_Exercise objective:_ In the passage on the Sviatopolk-Mirsky family, repeat the words starting at "Tomasz Bogumił claimed" and ending at "connection with it.".

_Reading text:_
They first appeared in the Grand Duchy of Lithuania in the late 15th century as "Mirsky" – the name probably derived from the town of Miory in the former Principality of Polotsk, although it is possible that the family had been local rulers for some centuries beforehand. The memoirs of Prince Pyotr Vladimirovich Dolgorukov assert that the Sviatopolk-Mirsky family were nobility descending from Rurik who submitted to Gediminas (Grand Duke of Lithuania from 1316 to 1341) and became magnates. The Genealogical Handbook of the Nobility (Genealogisches Handbuch des Adels) states that the Sviatopolk-Mirsky family descends from a younger branch of the Princes of Turov. Two members of the family – Bogusław and Stanisław – were representatives at the Great Sejm in 1791.

Tomasz Bogumił Jan Światopełk-Mirski (1788–1868) fought in the Polish 1830 November Uprising near Suwałki and fled into exile in Paris, where he both represented the interests of the exiled Poles in France and attempted to seek pardon from the tsar. He became an active participant in the French colonization of Algiers, where he received a large grant of land and allegedly suggested the formation of the French Foreign Legion in order to reduce the burden of Polish exiles on the French state. He converted to Orthodoxy from Roman Catholicism, and his fellow-Polish rebels regarded him as a traitor for his outspoken support of Pan-Slavism. Eventually allowed to return to Russia, he remained under house arrest there until his death. His sons, Dmitry (1825–1899) and Nikolai (1833–1898), were educated as members of the Russian nobility and had distinguished military careers.

Tomasz Bogumił claimed a Rurikid descent: according to his claim the Mirskys descended from Sviatopolk I of Kiev (died 1019), even if some genealogists of Poland and Russia in the 19th century rejected these claims. Despite this, his pro-Russian attitudes and allegiance to the Tsars earned his branch of the family the confirmation of their dubious princely title by Emperor Alexander II of Russia in 1861 (the Senate of the Polish Kingdom had previously confirmed it in 1821). Nikolai bought the historic castle of Mir in 1895 due to its name, the family having no historic connection with it.

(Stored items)
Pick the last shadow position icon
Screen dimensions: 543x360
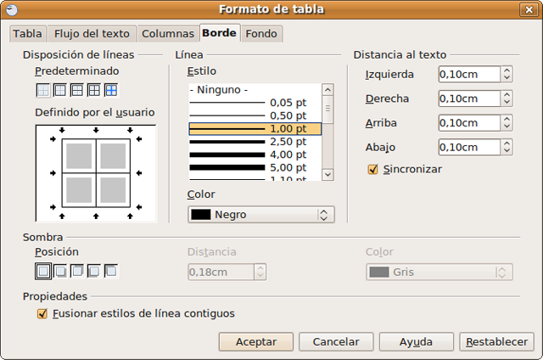click(110, 271)
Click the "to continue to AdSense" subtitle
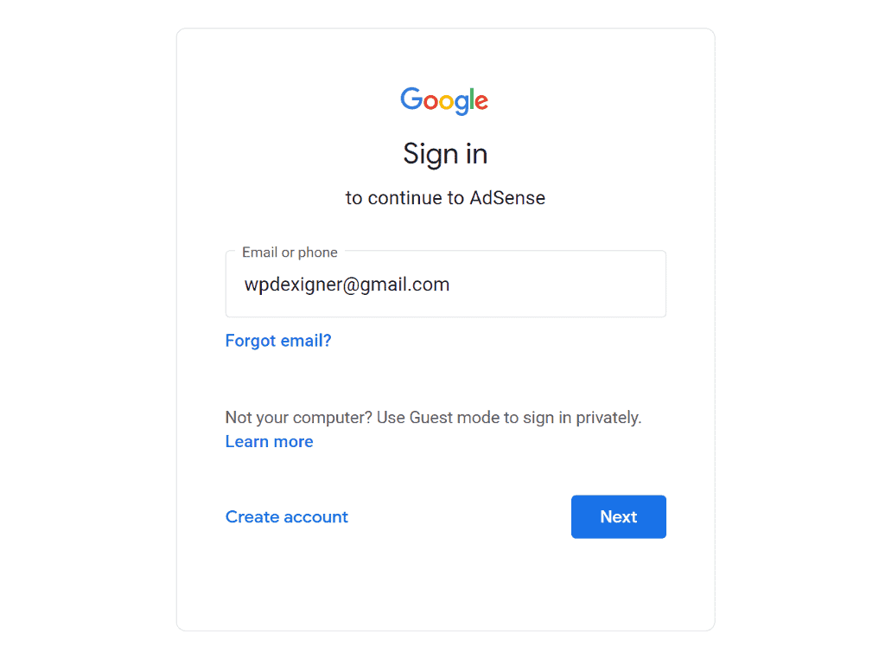The width and height of the screenshot is (885, 653). tap(445, 198)
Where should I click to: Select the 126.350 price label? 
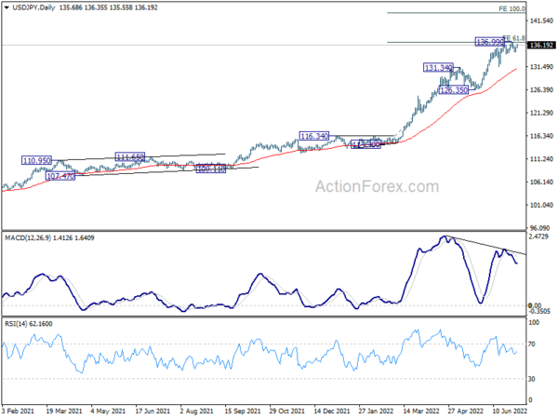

_Output of the task:_
Tomasz Bogumił claimed a Rurikid descent: according to his claim the Mirskys descended from Sviatopolk I of Kiev (died 1019), even if some genealogists of Poland and Russia in the 19th century rejected these claims. Despite this, his pro-Russian attitudes and allegiance to the Tsars earned his branch of the family the confirmation of their dubious princely title by Emperor Alexander II of Russia in 1861 (the Senate of the Polish Kingdom had previously confirmed it in 1821). Nikolai bought the historic castle of Mir in 1895 due to its name, the family having no historic connection with it.